Following the various teardowns of the iPad 2 we saw last week, Chipworks decided to take a closer look at the Apple A5, the dual-core processor that powers the iPad 2 and contributes to its impressive gain in speed and performance. Whilst Chipworks’ teardown isn’t something the average Apple geek would be able to fully appreciate (there’s some highly technical stuff in there, like microscopes and layers of aluminum being closely inspected), there are some interesting points worth mentioning.
By looking at the internal structure of the A5, Chipworks concludes it was manufactured by Samsung in spite of the rumors suggesting Apple would go with TSMC due to the competition arisen with Samsung in the cellphone and tablet market.
At this scale even electron microscopes start to run out of steam, so not the clearest of images in either case, but good enough to see the similar shape of the transistor gates and the dielectric layers. So at least this sample of the A5 is fabbed by Samsung, just as all Apple’s processor chips have been for the last while.
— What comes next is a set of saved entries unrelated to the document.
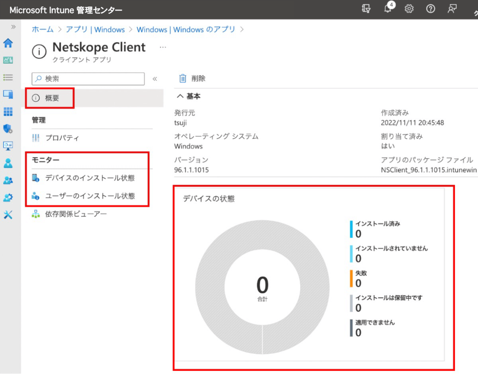
Task: Collapse the 基本 section chevron
Action: tap(180, 96)
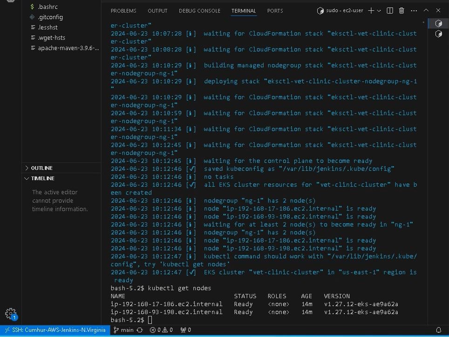Switch to the OUTPUT tab
This screenshot has height=337, width=449.
[x=157, y=11]
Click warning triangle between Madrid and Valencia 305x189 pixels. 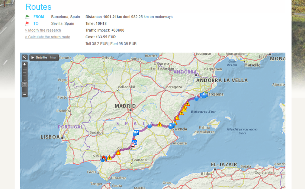(x=160, y=124)
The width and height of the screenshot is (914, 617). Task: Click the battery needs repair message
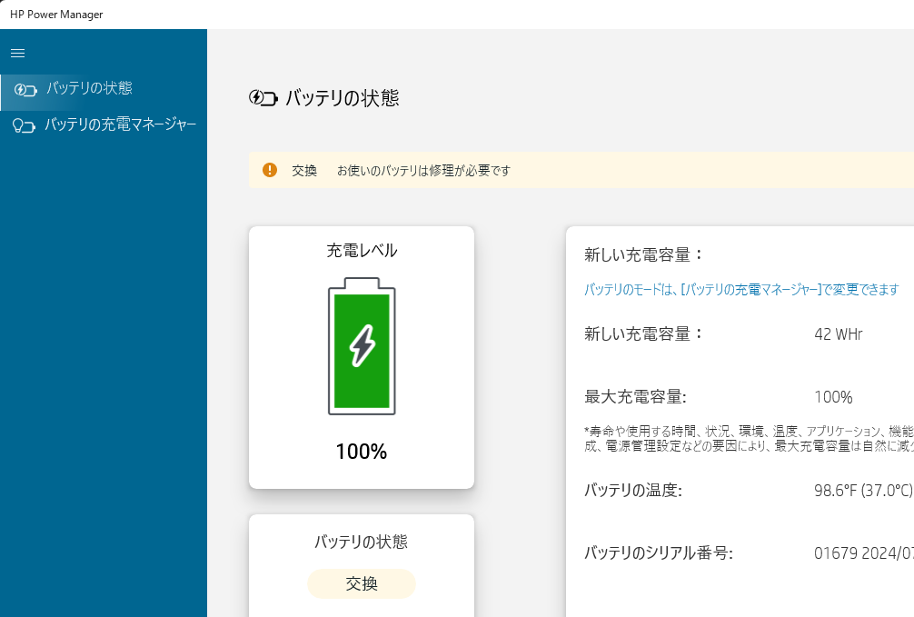tap(423, 171)
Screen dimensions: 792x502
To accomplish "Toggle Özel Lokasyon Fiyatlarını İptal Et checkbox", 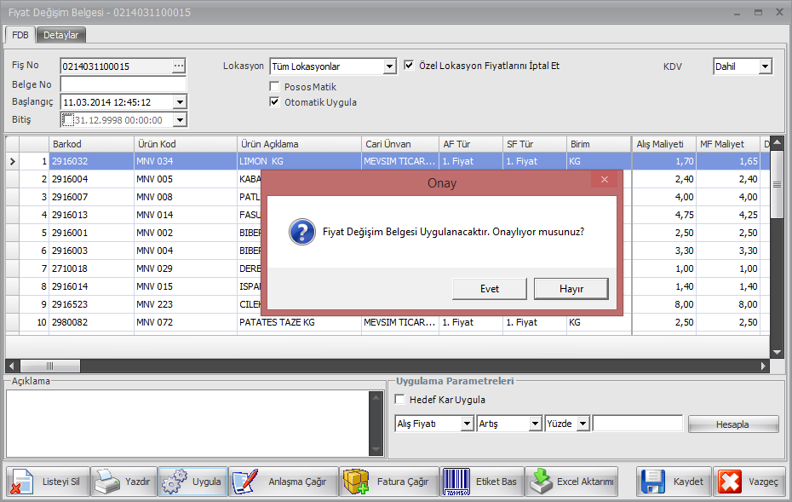I will pos(410,66).
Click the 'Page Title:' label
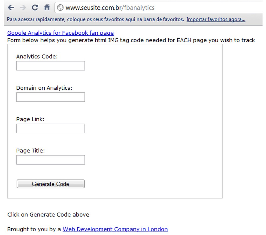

Other notes by Chipworks include the ARM cores with ~4.5 Mb of cache memory each, and the A5 being roughly twice the size of the old Apple A4 chip from the iPad 1. Just in case you had any doubts about the performances guaranteed by the A5, this teardown is here to confirm that Apple went with Samsung once again to produce a chip that’s twice the size, dual-core and optimized for a tablet’s battery life. [via TUAW]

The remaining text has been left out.